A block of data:

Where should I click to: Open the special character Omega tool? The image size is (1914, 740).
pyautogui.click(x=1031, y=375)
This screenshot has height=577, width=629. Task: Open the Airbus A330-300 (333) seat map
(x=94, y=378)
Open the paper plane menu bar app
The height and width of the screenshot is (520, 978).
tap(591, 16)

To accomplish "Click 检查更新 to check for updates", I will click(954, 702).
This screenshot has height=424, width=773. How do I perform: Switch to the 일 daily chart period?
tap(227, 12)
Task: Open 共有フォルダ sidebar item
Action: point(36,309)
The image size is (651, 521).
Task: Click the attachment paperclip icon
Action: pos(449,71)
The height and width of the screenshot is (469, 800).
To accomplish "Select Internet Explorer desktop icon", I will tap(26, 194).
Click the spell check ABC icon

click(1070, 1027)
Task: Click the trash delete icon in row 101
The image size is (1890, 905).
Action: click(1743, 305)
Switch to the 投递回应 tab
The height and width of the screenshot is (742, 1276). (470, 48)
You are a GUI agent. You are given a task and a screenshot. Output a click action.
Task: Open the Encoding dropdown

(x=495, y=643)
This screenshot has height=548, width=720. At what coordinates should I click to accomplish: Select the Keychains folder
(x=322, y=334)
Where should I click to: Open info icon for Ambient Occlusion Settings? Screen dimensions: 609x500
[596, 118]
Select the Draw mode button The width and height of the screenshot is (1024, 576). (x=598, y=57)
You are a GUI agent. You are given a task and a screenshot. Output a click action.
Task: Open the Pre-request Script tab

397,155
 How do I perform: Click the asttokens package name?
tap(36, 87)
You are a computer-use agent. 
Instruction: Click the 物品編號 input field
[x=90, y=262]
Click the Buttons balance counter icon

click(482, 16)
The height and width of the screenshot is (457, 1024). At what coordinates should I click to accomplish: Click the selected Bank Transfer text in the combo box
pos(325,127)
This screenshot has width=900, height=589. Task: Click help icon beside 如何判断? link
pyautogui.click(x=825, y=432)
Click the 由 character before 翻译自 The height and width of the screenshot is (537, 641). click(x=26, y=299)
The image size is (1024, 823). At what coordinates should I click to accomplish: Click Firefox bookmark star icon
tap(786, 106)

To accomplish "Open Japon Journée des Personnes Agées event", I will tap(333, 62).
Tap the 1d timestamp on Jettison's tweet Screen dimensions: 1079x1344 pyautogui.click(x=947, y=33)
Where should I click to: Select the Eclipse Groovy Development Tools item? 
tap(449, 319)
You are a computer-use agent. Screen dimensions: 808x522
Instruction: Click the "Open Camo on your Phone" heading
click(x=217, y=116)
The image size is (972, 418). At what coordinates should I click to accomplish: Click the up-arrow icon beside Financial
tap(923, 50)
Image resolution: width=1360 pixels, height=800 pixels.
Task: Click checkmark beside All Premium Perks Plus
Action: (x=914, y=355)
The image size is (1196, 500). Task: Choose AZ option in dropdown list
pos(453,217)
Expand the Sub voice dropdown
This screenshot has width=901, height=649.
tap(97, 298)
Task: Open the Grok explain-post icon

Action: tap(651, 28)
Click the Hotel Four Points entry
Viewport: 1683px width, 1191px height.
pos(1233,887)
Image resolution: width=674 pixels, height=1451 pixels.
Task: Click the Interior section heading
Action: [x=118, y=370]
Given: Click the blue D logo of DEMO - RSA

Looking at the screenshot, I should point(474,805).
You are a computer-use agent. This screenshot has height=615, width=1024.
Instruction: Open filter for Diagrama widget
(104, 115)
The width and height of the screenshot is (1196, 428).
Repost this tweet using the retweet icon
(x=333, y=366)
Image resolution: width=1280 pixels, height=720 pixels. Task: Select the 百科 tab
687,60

__WHAT IS BEING ASKED__: Copy the records again word for word, beginning at the line that contains "Task: Open the Grok explain-post icon" and continuing through the end of the records.

__ANSWER TO THIS TASK__:
Task: Open the Grok explain-post icon

Action: tap(651, 28)
Click the Hotel Four Points entry
Viewport: 1683px width, 1191px height.
pos(1233,887)
Image resolution: width=674 pixels, height=1451 pixels.
Task: Click the Interior section heading
Action: [x=118, y=370]
Given: Click the blue D logo of DEMO - RSA

Looking at the screenshot, I should point(474,805).
You are a computer-use agent. This screenshot has height=615, width=1024.
Instruction: Open filter for Diagrama widget
(104, 115)
The width and height of the screenshot is (1196, 428).
Repost this tweet using the retweet icon
(x=333, y=366)
Image resolution: width=1280 pixels, height=720 pixels. Task: Select the 百科 tab
687,60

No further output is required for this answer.